## What the task asks
Write the next part of the passage on the dual-conductor loop antenna, picking up after its last sentence.

The operation of the antennas disclosed in the prior-art referred to in the earlier patents have confirmed the Poynting Theorem as extended to apply to radio frequencies which requires that for radio wave generation, the electrical phase difference of the two fields must be exactly zero. However, the electric lines are at a maximum when the voltage on the conductor 1 is at maximum voltage (and zero current), whereas the magnetic field lines linking the wires are at maximum when the current flow in the conductor 2 is maximum. In other words, if the fields were to be obtained from a single source of current, their effects would be 90 degrees out of phase, and the radio wave would not be created.

FIG. 6 shows the voltage and current relationships during a full RF cycle. At times in the cycle marked as A,B,C, . . . peaks of energy emanate from conductor 1. At times P,Q,R, . . . peaks of energy emanate from conductor 2. The field vector relationships for Poynting Vector Synthesis will only be correct (both peaks synchronised) if there is arranged an appropriate phase difference of 90 degrees in the two source currents in the loops. The energy flow of the radio wave components E and H are seen to be synchronous and correctly rotated if the current on the conductor 2 is 90 degrees ahead of that of the current in conductor 1, and the current directions are as in FIG. 5. As the RF alternating current cycles progress, the fields interact and radio wave energy flows outwards from the system omnidirectionally. Power is drawn from the split point into each conductor so resistive impedance appears to be implanted in each of the conductors.

Looked at from the viewpoint of Quantum Mechanics, virtual photons of the electric field and virtual photons of the magnetic field, (both only having half spin and a short lifetime), collide and interact to form real (radio frequency) photons with a spin of one, and infinite lifetime, which possess the independence to travel away into space at the velocity of light.

In practice, the necessary total 90 degrees phase difference between the currents can be obtained by providing 45 degrees phase advance in one wire conductor, and 45 degrees delay in the other conductor using just two capacitors. The circuit diagram of such an arrangement is given in FIG. 7. The power to be radiated is fed at socket 9 via a coaxial feeder (not shown) from a transmitter. The auto transformer 10 changes the impedance from the feeder impedance to the impedance appropriate for the dual conductor loop, placing the radio frequency current at the division point 11, and feeds all return currents to the socket-outer return connection. At the division or splitting point, current division occurs. Approximately half of the current flows clockwise around conductor 1 with a phase advance, since it flows firstly through adjustable capacitor 12 and then through the inductive loop to the common return. Whereas the other approximate half current flows anticlockwise via inductive conductor 2, and then through capacitor 13 to the common return. The two loop conductors and their adjustable capacitors constitute series resonant circuits. They are carefully adjusted, at the carrier frequency to be radiated, to be 45 degrees ahead of resonance, and 45 degrees behind resonance, and when this is confirmed, Poynting Vector Synthesis occurs and both resonant circuits lose power to radiated space waves, and develop resistive damping and draw significant currents from the division point. As a result of the above in a complementary way, the two extended series resonant circuits have non-congruent part-conductors lying together constituting a field interaction zone lying around most of the loop circumference.

Screen grounding examples:
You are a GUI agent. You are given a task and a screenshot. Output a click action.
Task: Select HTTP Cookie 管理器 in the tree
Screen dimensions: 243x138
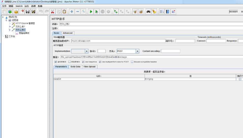click(25, 23)
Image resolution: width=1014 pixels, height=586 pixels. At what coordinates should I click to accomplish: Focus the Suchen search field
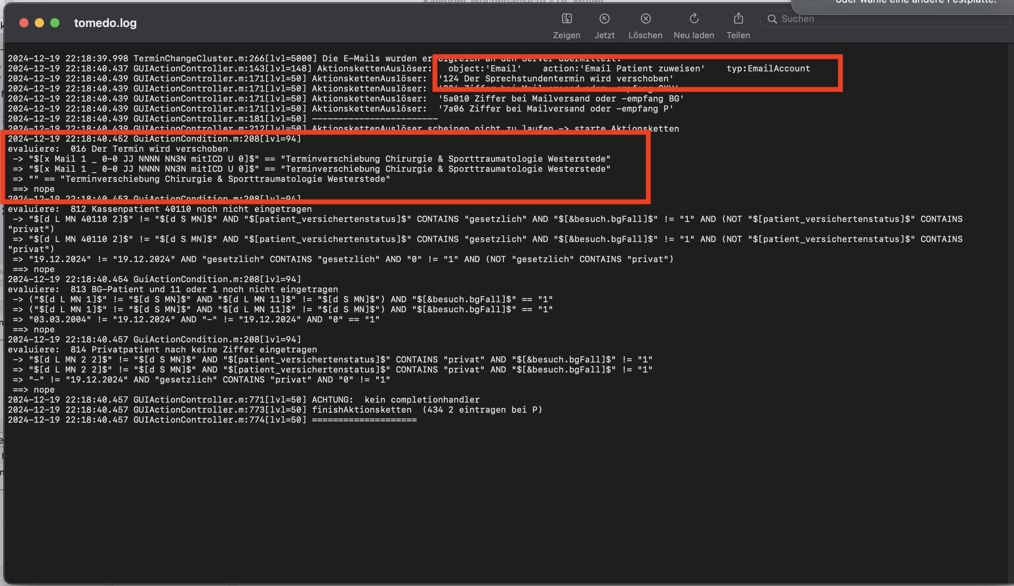[885, 19]
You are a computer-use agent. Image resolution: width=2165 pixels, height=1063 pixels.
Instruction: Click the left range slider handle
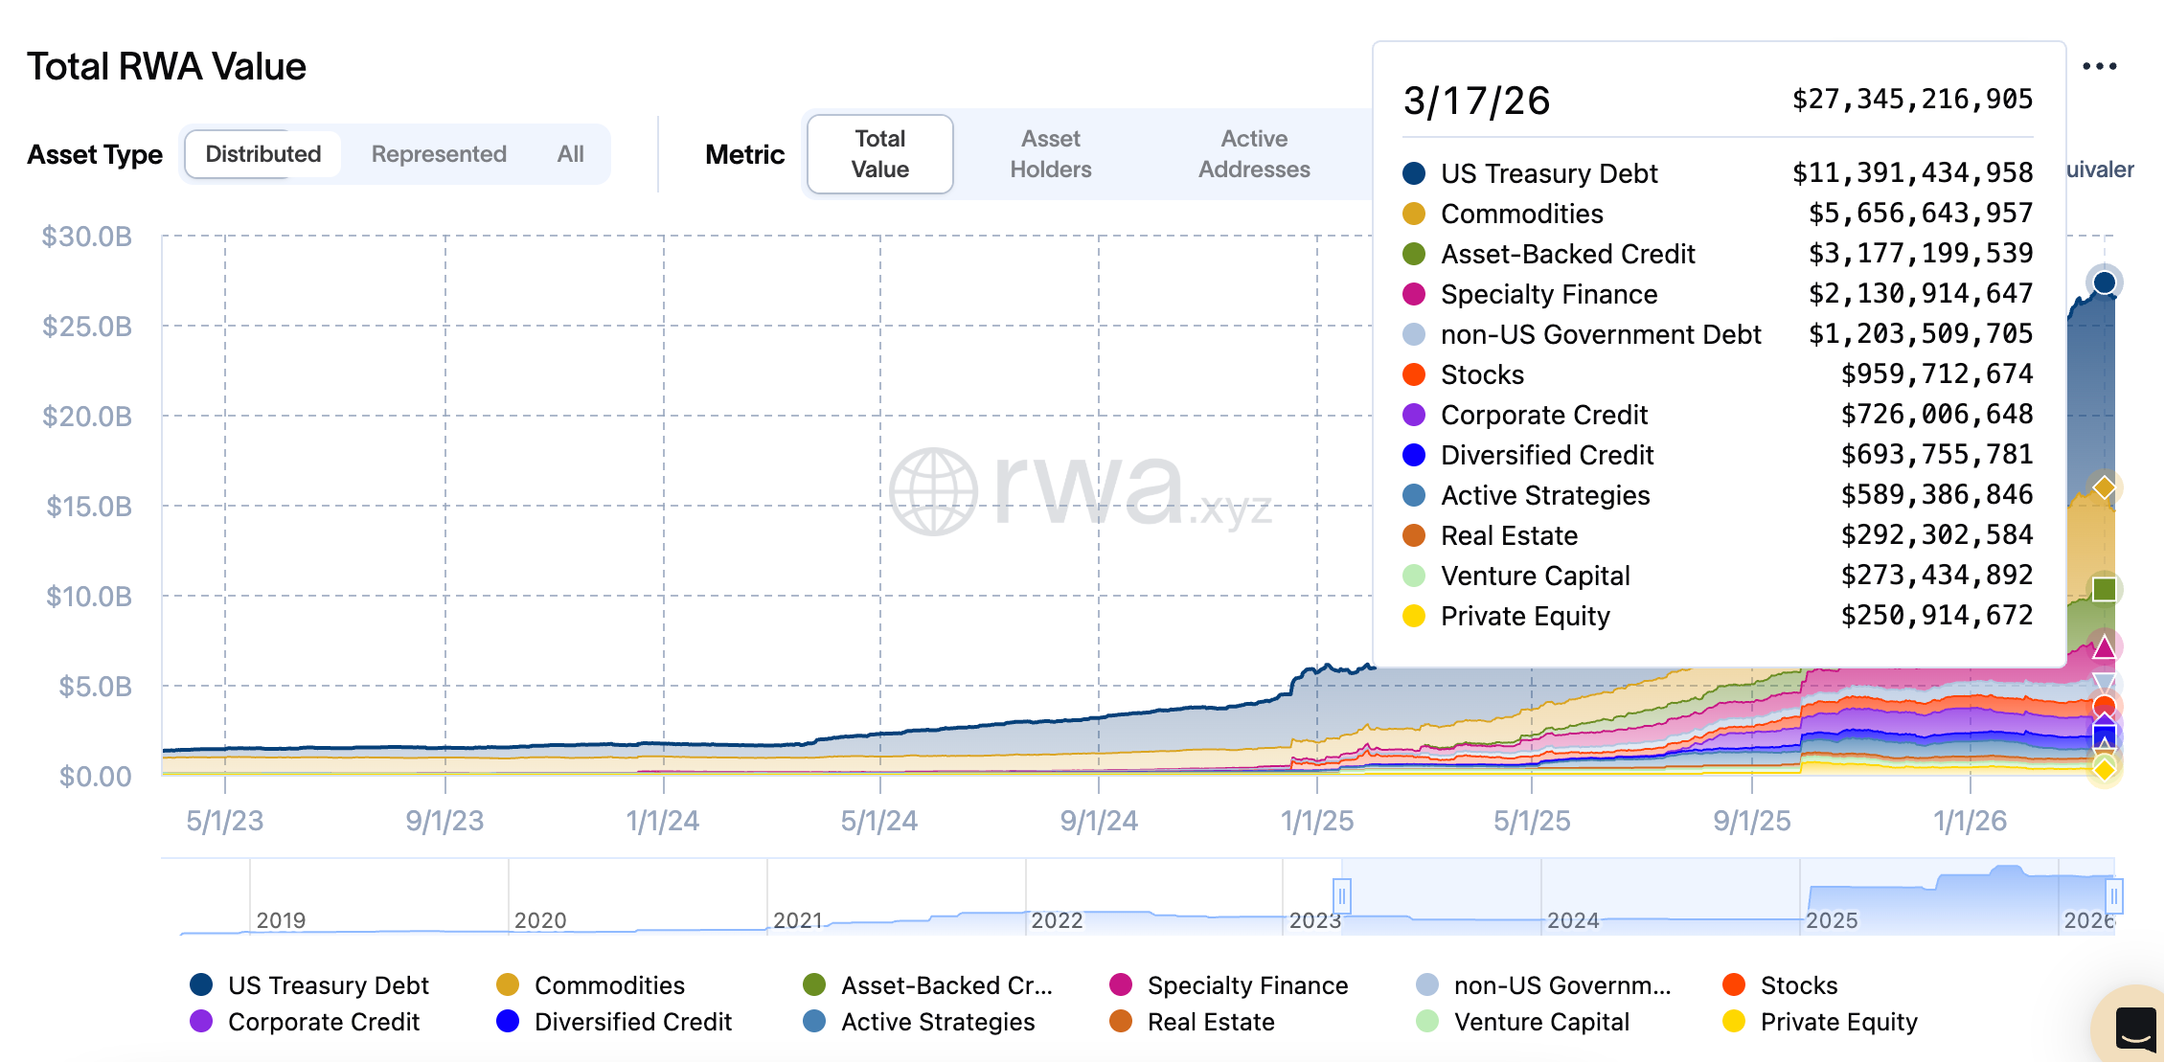(x=1342, y=896)
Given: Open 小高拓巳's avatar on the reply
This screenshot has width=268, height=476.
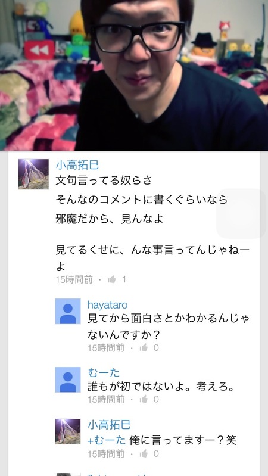Looking at the screenshot, I should point(68,432).
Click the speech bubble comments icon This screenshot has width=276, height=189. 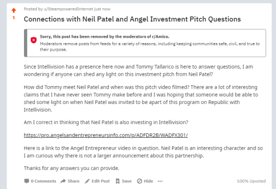[x=27, y=181]
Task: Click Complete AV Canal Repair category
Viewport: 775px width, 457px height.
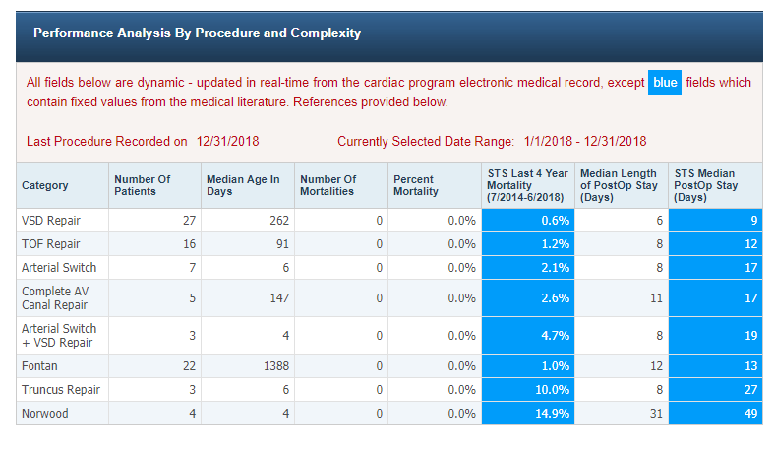Action: (59, 298)
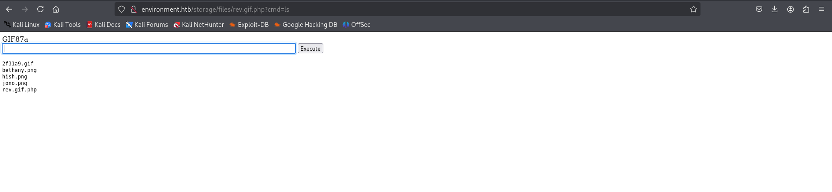
Task: Click the browser back arrow
Action: (9, 9)

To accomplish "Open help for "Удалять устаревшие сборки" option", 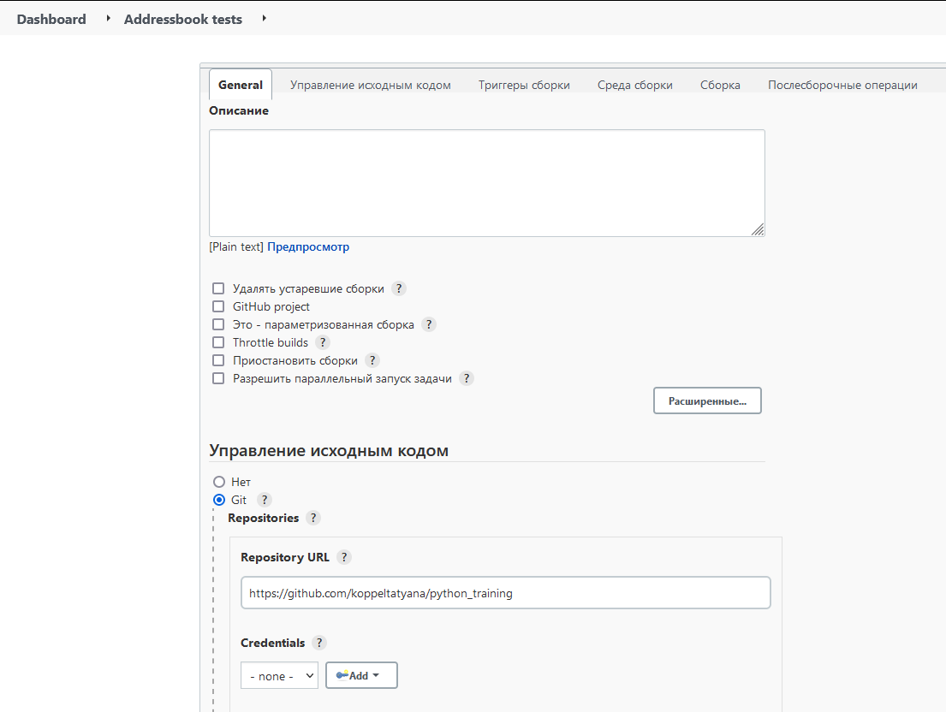I will [398, 288].
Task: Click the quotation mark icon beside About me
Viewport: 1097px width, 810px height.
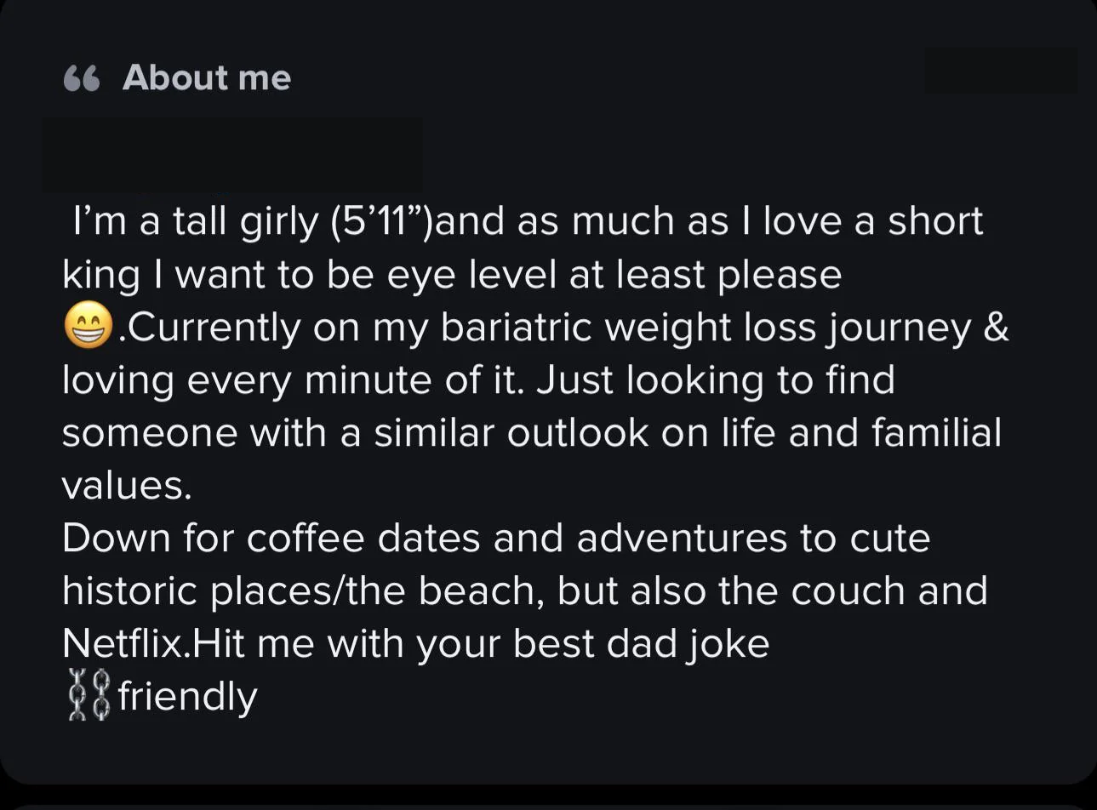Action: tap(82, 79)
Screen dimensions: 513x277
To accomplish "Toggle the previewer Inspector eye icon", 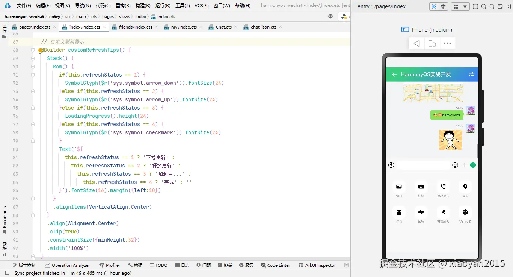I will 434,6.

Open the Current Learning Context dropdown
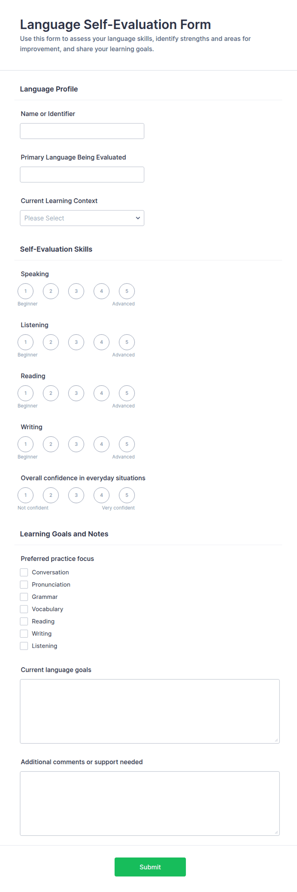[x=82, y=218]
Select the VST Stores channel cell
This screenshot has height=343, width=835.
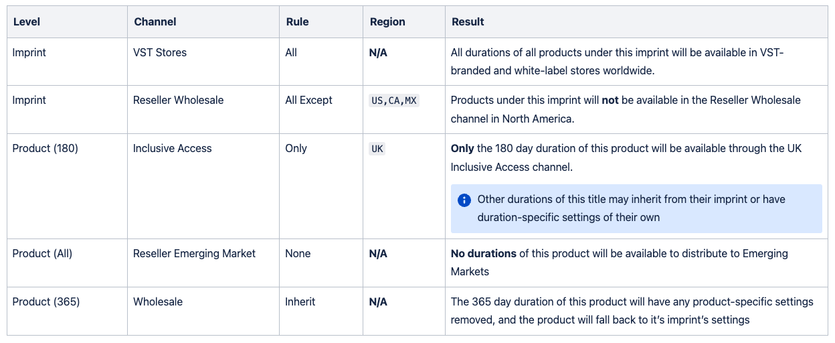203,62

## Exercise result
FIG. 8 shows the equivalent circuit when the dual loop antenna is working in this way. The conductor 1 is now represented by a lumped inductance L1 and induced damping resistance R1; conductor 2 as lumped inductance L2 with induced damping resistor R2. The curved arrow linking the two sides is marked INTERACTION to represent the working mode of the antenna.

FIG. 9 shows the practical construction of a functional dual loop radio antenna. The circular insulating conductor housing 3 (shown in FIG. 3) is held by cross bracing struts 14 and 15, with the phasing capacitors contained within a protective insulating box 16, supported on an aerial mast (not shown) by means of a hollow insulating leg 17, within which the coaxial feeder 18 may be located.

The optimum size for the loop antenna is approximately 1.5% of the wavelength in diameter, that is approximately one sixty-fifth of a wavelength in size of 5% lambda circumferential length. The spacing between the conductors can be as small as is desired, generally the closer the better. A typical loop which efficiently radiated 14 MHz is 32 centimetres diameter, and the wire spacing was 1 millimetre. The Dual Loop Radio Antenna supported horizontally above its surroundings, emits vertically polarised waves in all horizontal directions.

The plane-wave view of the Poynting Vector is simplistic because it does not represent the inherent property of a radio wave system to enlarge, and fill space, as it travels outwards from its source as a spherical shaped wavefront. In practice, near to any radiating antenna, there is considerable curvature to the two constituent fields. For the dual loop radio antenna, the necessary curved shapes of the fields are provided by the recommended circuit proportions and layout described.

With high quality components, this type of antenna exhibits excellent radiation efficiency on transmit, and very large signals are captured when used in receive. It is an extremely useful antenna for mobile radio communications. The instantaneous bandwidth is typically 1.7% between frequencies with SWR less than 1.5 to 1, with the autotransformer suitably designed. Adjustment bandwidths of 300% have been achieved. The antenna is useful for radio communications in circumstances having a site or a platform size restriction.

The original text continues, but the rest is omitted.